I'm getting very frustrated. See, I caught a cold a week before Thanksgiving, and was well enough to celebrate that holiday. But now I think this cough and cold are going to be here for a while. Every time I think I'm better, I will try to do something, anything - decorate, cook, clean, talk - I start coughing and can't stop.
So, I'm thinking that maybe this is the way my body is telling me to sit back and do nothing. Even though sometimes it feels as though that is all I do. Thankfully we have mostly decorated for the holidays, and after Patrick left for work last night, I could curl up on the couch with the glow of the lights, a cup of tea and a book - "The Friday Night Knitting Club" by Kate Jacobs.
I don't know how to explain how deeply this book affected me.

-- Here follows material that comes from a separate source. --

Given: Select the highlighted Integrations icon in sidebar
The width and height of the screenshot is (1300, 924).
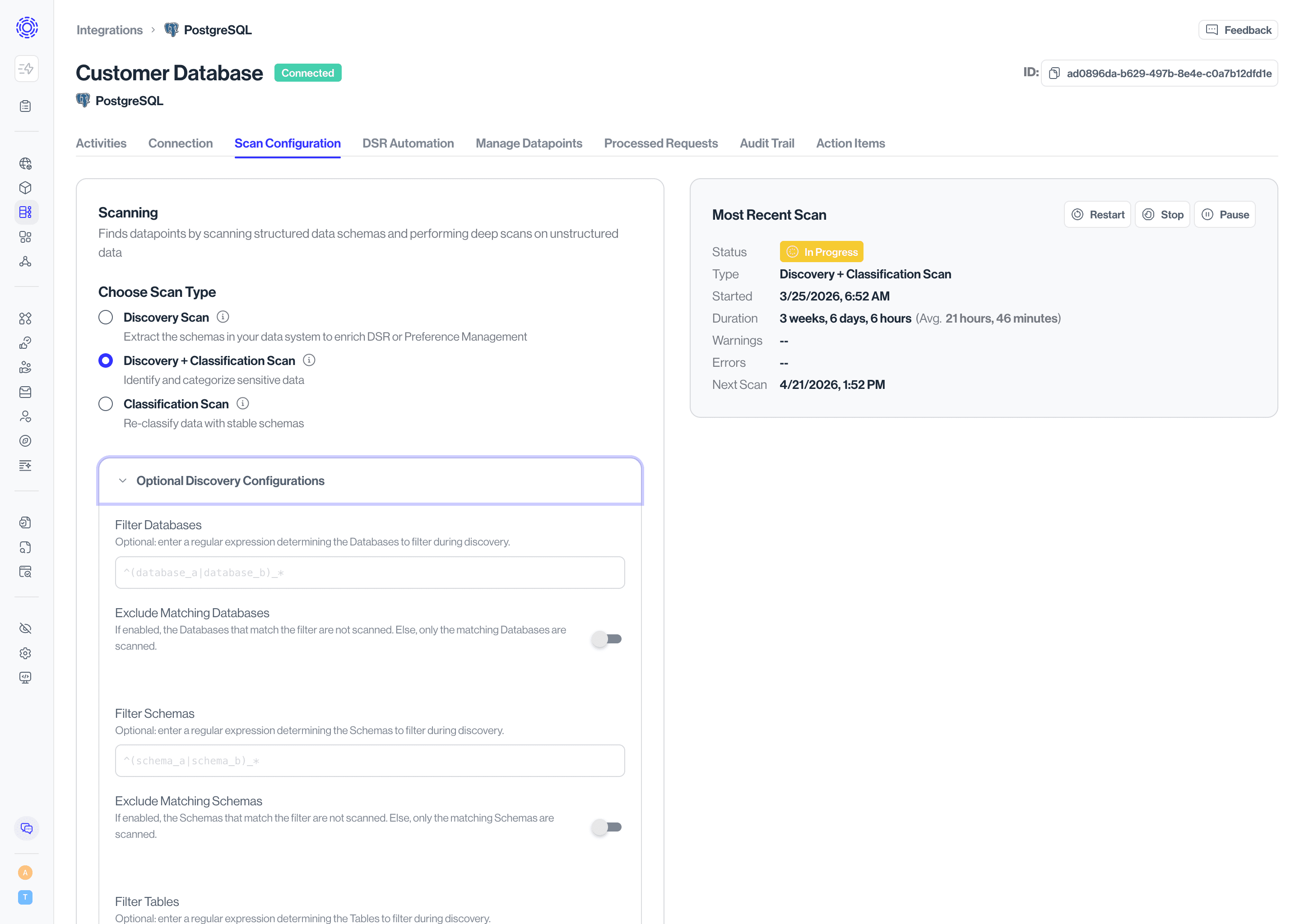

I had tears streaming down my face by the end of the book. Don't get me wrong, I have cried over books before. But for some reason the story of Georgia Walker and her daughter has hit some nerve ending for me. Even after I had crawled into bed, I couldn't get the story out of my head. I woke up several times last night, thinking about the story. Then this morning, I opened up the third book in the series - "Knit the Season", and by this afternoon I had it finished. Now I'm kicking myself that I didn't get the second book "Knit Two".
The funny thing is that I didn't think I'd like the books. I have seen the first book in bookstores before, and even though I knit, the book never seemed to call to me. I bought them because I was in the mood for some holiday reading, and thought "Knit the Season" would be a nice easy comfort read. I bought the first book just because.
I've been thinking about these books all day, and trying to analyze both the books and my thoughts. I read. A lot. So why did this book strike such a chord with me? Do I think I can relate with one (or more) of the characters?
This makes me think again of starting both a reading club, but also a knitting club. I've toyed with the idea of starting an online reading club - any body want to join?